**Your objective**
Rewrite only the data from the line with "Add new variant in Environment group" to the line with "1028x520 pixels.", changing "variant" to "version" and leaving everything else as it is.

:: Records provided

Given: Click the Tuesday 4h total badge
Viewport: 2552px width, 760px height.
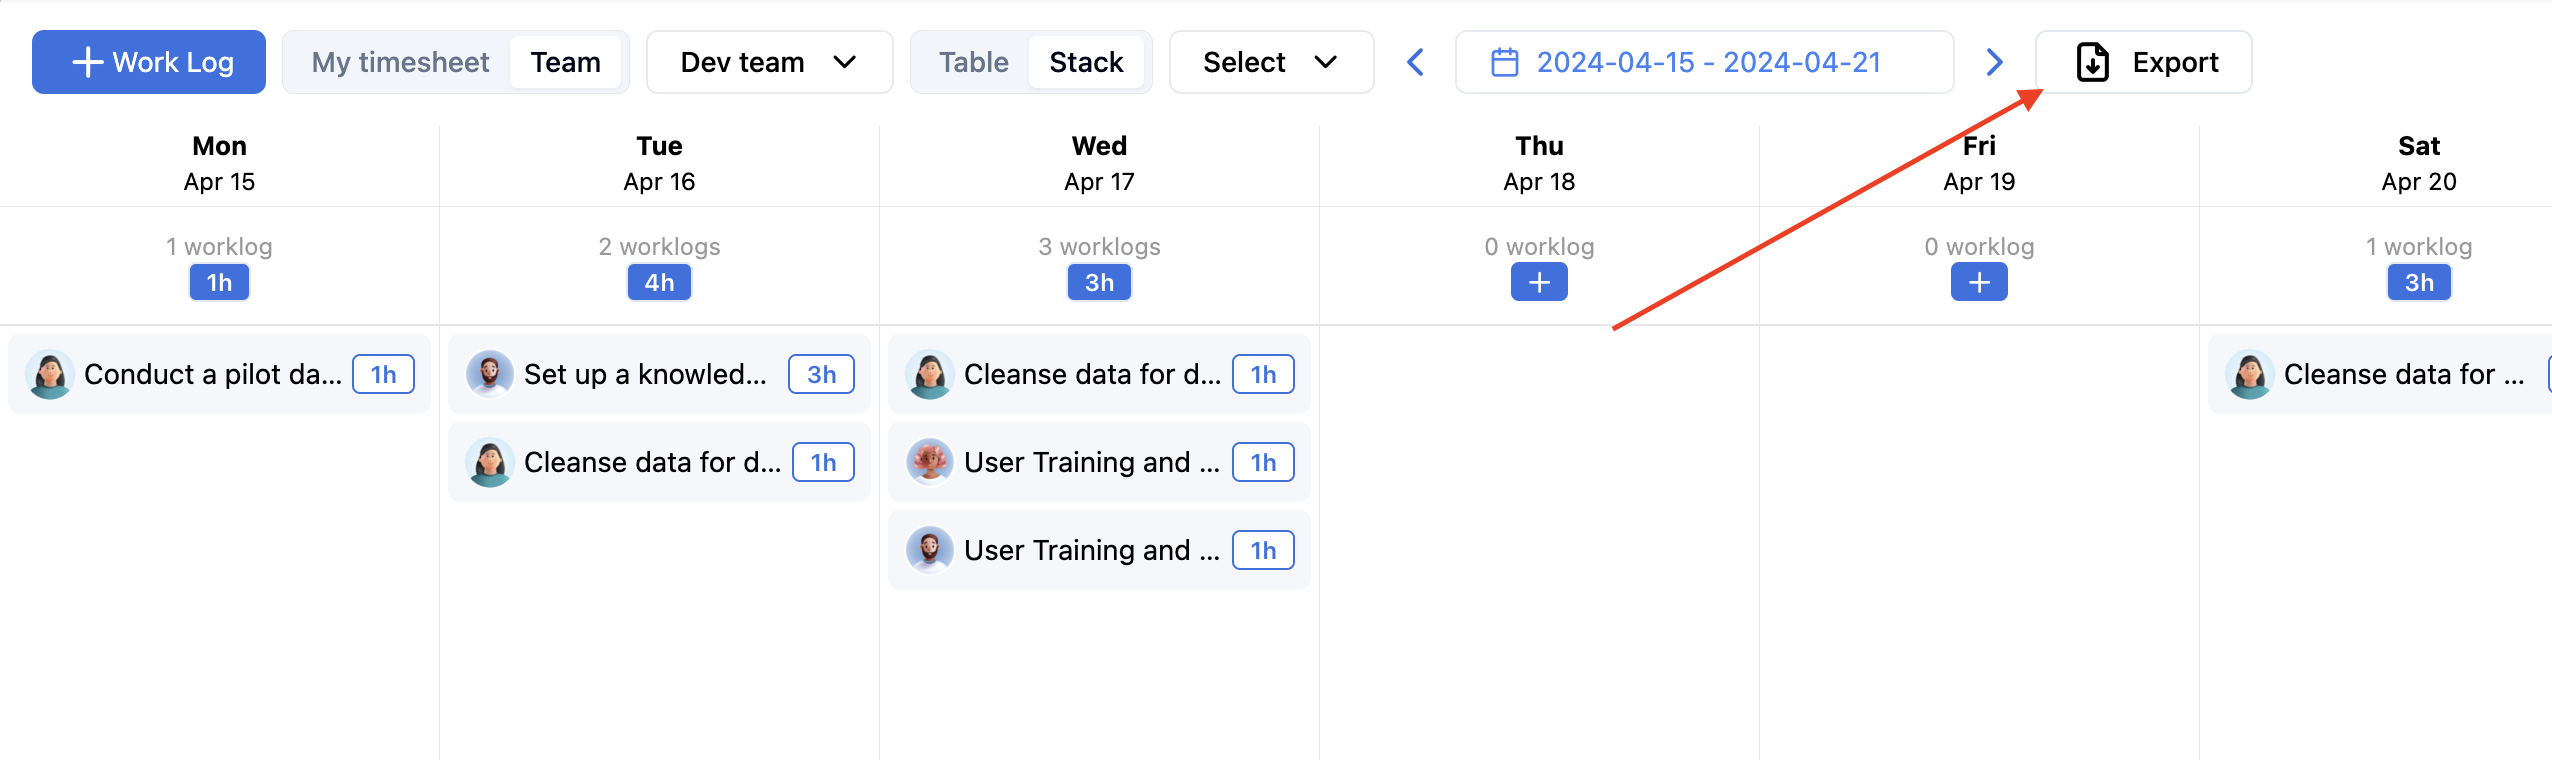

::::
:: Records provided

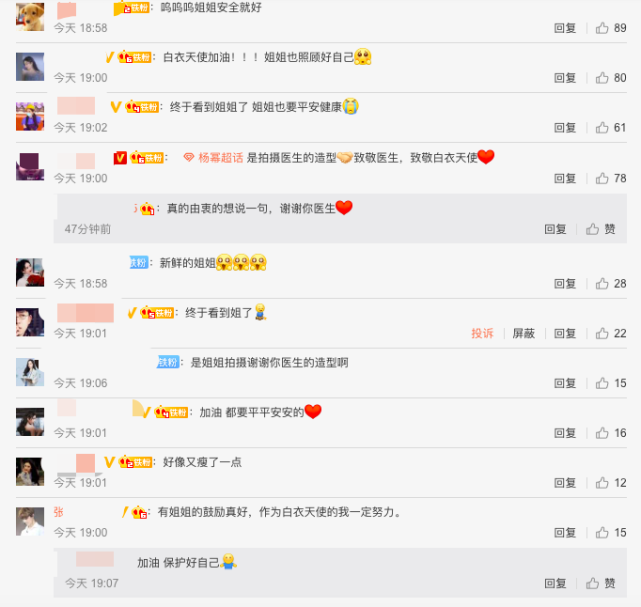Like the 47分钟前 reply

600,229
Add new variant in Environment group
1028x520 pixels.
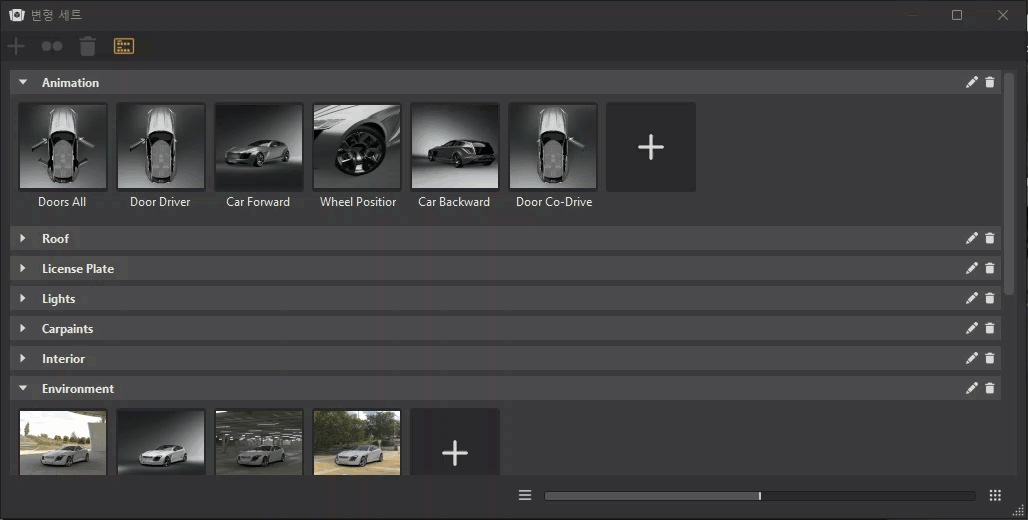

::::

**Completed task**
Add new version in Environment group
1028x520 pixels.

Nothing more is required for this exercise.